Para debater os impactos da Reforma Trabalhista e a possibilidade de ações junto ao Ministério Público do Trabalho, o nosso sindicato, representado pelo presidente Jairo Carneiro, que também presidente da a Federação dos Metalúrgicos do RS (FTMRS), junto ao o Escritório Woida, Magnago, Skrebsky, Colla & Advogados Associados.
Na reunião, o procurador-chefe do MPT, Victor Hugo Laitano, reforçou que na relação institucional, o órgão sempre teve os sindicatos como grandes parceiros. Tendo em vista que em 11 de Novembro, a lei passou a vigorar, o procurador aposta no estreitamento das relações para evitar a precarização das condições de trabalho.
Para a advogada Lídia Woida, o posicionamento e a análise dos órgãos que atuam em conjunto com o judiciário são importantes para que se tenha uma orientação clara nas ações de enfrentamento à Reforma. Como exemplo, a advogada citou a recente divulgação dos 125 Enunciados Interpretativos (58 aglutinados e 67 individuais) da Associação Nacional dos Magistrados do Brasil (ANAMATRA), que só reforça que a lei 13.456/17 demanda de uma interpretação cuidadosa dos magistrados do trabalho.

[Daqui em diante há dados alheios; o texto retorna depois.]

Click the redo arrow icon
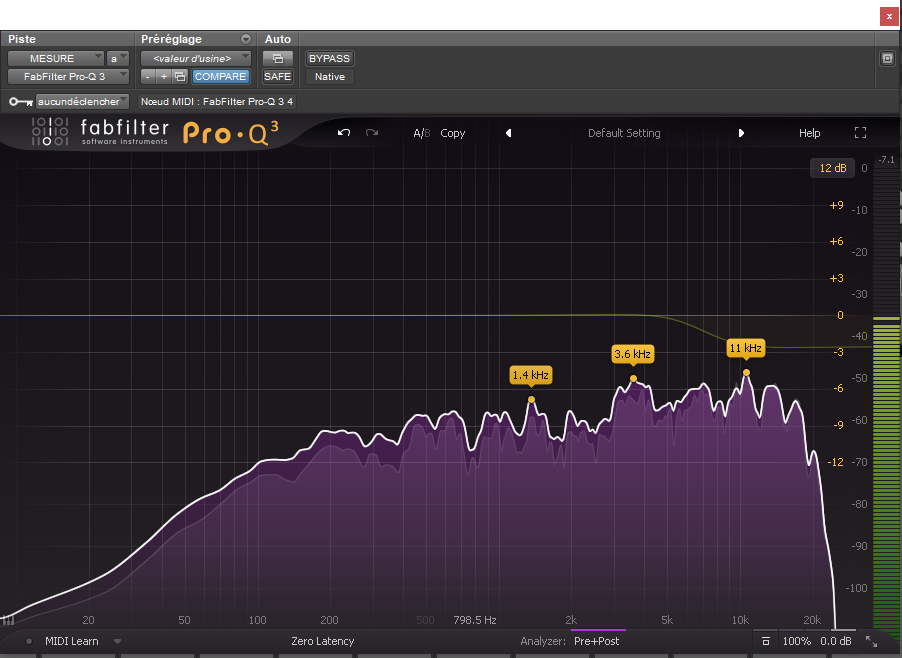coord(372,133)
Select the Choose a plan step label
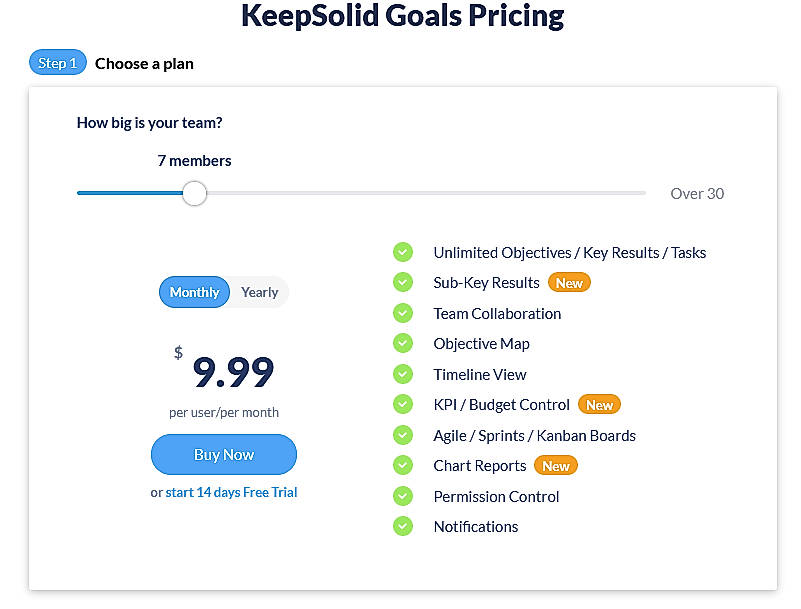 [144, 63]
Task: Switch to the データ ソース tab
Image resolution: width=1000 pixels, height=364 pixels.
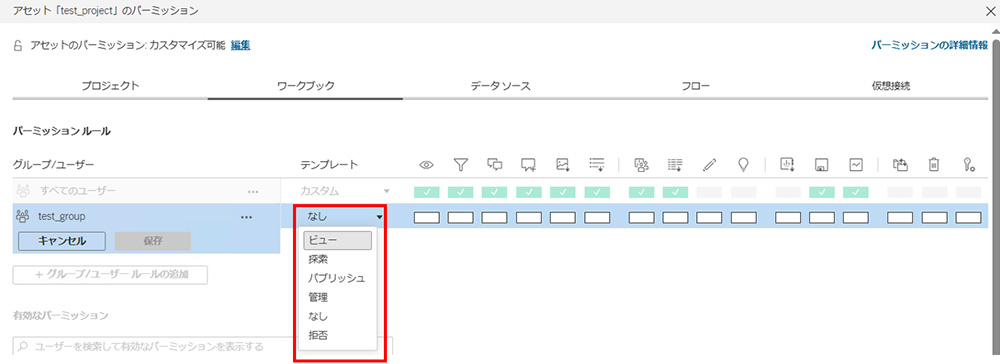Action: click(501, 86)
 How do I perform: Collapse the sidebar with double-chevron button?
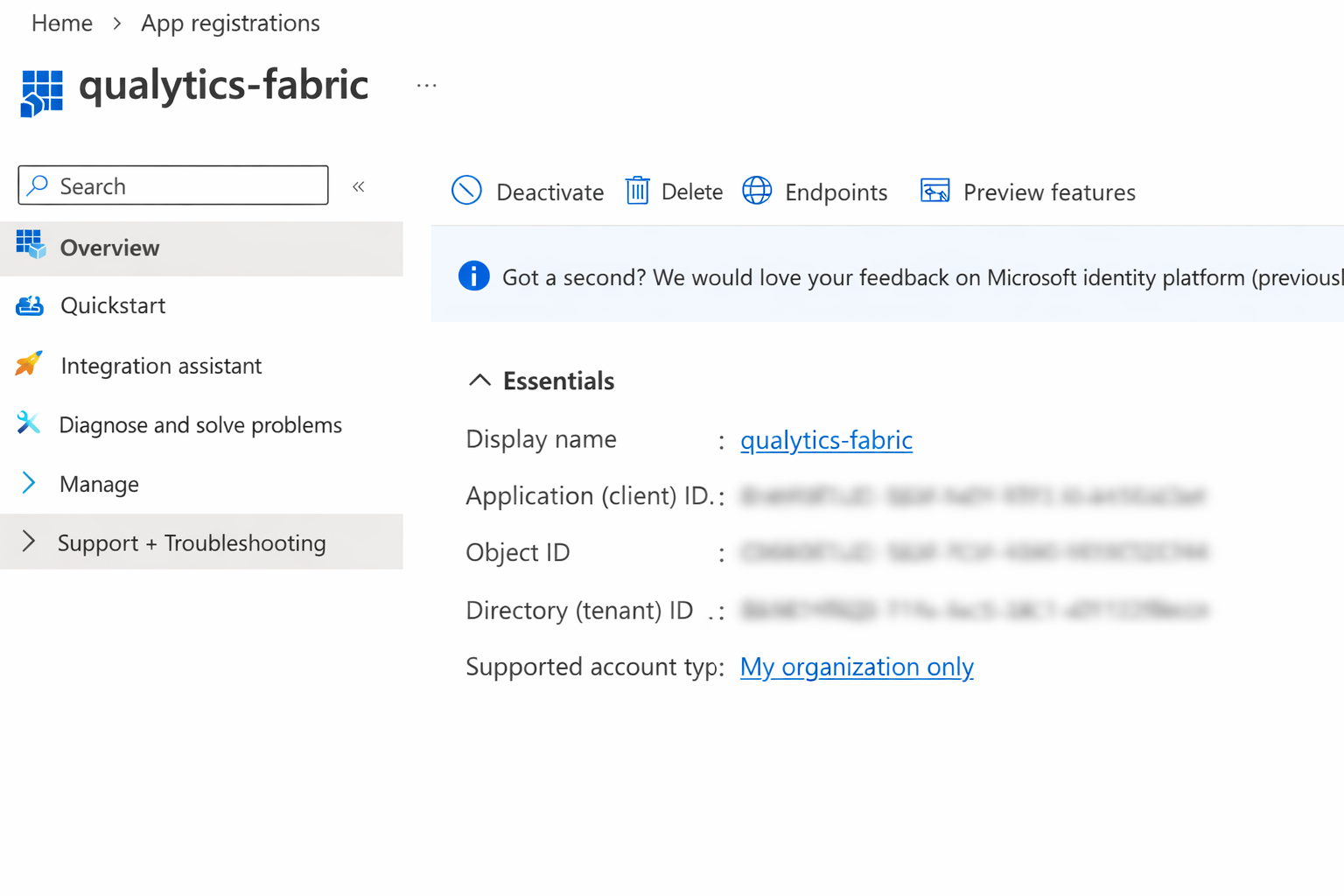pos(359,186)
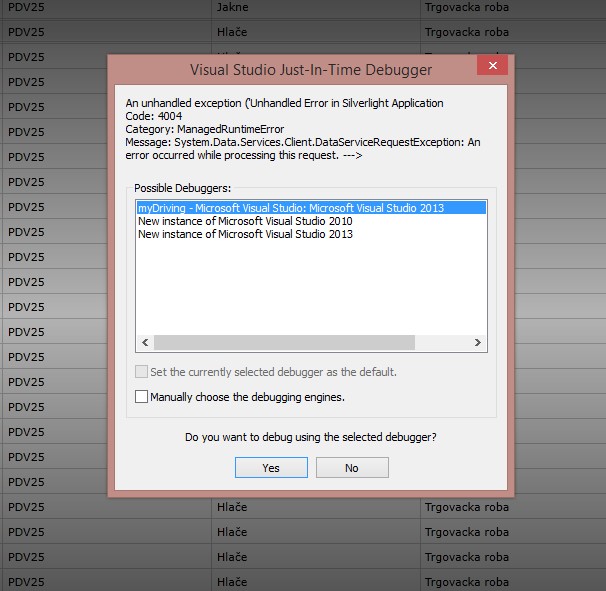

Após a ocasião, no dia sábado 11 de novembro, o escritório Woida, responsável pelo jurídico do nosso Sindicato, realizou um debate para todos os diretores e integrantes dda nossa base na sede do Sindicato dos Metalúrgicos Porto Alegre. Foram cerca de duas horas de palestra para preparar e alertar os nossos diretores/as para como enfrentar os patrões dentro da fábrica. “A ação principal reforçada pelos advogados no encontro foi: o trabalhador não deve aceitar quaisquer acordos com o patrão sem que o sindicato seja consultado”, comentou o diretor de formação do Stimepa, Adriano Fillippeto.